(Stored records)
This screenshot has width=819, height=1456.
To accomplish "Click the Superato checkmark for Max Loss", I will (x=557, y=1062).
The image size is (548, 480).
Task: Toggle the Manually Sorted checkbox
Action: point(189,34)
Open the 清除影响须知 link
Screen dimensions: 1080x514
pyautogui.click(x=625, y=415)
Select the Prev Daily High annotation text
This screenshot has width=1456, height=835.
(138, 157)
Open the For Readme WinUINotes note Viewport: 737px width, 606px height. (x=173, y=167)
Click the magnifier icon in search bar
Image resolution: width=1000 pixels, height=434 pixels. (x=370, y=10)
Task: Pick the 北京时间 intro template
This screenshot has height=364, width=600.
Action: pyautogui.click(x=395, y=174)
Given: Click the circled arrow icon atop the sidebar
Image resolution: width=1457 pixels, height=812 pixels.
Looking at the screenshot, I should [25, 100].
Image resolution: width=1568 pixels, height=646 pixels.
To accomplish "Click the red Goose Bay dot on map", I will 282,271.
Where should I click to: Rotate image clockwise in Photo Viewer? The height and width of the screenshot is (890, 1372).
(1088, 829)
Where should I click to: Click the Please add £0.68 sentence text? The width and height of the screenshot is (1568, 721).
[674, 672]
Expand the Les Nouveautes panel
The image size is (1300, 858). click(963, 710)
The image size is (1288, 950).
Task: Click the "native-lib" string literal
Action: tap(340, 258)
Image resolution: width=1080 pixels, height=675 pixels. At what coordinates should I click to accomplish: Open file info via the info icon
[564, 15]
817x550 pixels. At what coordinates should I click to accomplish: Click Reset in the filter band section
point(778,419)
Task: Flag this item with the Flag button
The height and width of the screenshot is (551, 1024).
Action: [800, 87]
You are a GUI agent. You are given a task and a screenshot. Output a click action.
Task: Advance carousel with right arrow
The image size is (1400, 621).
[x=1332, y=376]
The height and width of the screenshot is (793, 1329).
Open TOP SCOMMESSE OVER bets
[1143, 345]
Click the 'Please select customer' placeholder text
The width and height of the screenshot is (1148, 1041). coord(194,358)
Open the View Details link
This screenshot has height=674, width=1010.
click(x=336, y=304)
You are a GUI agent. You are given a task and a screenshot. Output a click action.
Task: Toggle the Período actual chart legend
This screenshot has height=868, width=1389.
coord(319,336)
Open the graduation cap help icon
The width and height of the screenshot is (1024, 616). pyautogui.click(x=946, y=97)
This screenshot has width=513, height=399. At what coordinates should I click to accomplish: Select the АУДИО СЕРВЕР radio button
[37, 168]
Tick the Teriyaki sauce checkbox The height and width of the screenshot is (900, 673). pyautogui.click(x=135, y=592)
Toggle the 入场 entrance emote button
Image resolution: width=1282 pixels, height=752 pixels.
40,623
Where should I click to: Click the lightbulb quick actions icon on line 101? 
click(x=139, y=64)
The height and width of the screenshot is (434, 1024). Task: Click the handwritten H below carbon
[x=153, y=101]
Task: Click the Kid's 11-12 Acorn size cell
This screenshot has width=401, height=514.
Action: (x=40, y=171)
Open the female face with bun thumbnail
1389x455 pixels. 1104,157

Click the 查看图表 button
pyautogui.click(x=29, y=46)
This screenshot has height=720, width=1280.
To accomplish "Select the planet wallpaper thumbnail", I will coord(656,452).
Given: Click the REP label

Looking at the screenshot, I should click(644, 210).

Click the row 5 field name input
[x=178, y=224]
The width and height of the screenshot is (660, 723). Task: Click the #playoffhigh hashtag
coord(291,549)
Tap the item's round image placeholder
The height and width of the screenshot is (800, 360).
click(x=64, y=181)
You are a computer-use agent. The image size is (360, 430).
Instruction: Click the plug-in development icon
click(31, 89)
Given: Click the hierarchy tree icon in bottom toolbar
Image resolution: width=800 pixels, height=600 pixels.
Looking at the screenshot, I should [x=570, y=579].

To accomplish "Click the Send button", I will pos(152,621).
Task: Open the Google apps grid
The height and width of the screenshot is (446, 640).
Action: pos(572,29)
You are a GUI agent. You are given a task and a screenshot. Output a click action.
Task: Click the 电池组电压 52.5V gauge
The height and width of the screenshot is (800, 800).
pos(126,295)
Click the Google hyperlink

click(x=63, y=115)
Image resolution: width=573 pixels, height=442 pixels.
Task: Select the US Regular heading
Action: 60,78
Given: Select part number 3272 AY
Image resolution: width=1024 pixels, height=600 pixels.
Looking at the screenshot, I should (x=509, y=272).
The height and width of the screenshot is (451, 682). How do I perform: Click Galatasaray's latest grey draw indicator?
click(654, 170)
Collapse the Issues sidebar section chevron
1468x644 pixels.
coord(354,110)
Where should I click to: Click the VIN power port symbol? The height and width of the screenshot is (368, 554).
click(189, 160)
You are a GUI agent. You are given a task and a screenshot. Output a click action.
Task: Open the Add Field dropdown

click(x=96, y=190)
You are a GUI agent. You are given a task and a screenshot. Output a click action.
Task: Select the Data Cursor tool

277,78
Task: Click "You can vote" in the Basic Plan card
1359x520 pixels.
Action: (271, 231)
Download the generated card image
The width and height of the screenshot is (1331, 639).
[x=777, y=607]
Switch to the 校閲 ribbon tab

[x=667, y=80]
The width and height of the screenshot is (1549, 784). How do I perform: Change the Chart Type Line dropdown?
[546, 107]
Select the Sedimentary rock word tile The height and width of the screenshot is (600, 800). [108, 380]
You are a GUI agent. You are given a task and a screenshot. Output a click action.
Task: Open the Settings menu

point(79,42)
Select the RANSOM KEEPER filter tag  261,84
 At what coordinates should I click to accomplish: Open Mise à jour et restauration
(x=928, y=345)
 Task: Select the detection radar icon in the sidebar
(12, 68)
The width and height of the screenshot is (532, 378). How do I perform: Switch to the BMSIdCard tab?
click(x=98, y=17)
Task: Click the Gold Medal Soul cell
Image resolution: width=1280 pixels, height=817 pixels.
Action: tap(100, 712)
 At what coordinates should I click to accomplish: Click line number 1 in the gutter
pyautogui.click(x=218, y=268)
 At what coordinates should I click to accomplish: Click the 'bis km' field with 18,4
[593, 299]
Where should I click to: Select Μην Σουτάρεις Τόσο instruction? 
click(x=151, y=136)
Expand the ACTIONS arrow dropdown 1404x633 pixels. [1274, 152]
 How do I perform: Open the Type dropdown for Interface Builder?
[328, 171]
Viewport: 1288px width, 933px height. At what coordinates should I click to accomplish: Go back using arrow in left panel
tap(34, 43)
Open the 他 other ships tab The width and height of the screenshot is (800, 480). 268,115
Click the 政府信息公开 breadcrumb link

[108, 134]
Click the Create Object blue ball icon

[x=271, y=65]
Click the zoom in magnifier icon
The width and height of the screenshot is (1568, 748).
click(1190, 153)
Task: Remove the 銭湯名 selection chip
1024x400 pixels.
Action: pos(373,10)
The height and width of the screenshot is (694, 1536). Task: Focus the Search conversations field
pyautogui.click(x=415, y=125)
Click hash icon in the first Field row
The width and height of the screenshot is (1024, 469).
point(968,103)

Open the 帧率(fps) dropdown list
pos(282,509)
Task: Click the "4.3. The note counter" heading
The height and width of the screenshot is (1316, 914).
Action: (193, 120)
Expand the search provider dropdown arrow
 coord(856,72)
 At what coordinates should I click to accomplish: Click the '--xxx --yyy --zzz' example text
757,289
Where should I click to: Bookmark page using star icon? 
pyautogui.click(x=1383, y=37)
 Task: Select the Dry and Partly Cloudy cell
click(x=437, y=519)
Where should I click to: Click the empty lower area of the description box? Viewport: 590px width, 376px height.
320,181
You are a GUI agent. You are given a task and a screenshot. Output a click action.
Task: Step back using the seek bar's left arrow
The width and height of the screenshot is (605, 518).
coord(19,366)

— ACTIVITY —
Go through the entries above and report each line with the string "item" in it.

— RESULT OF THIS TASK —
Task: Flag this item with the Flag button
Tap the item's round image placeholder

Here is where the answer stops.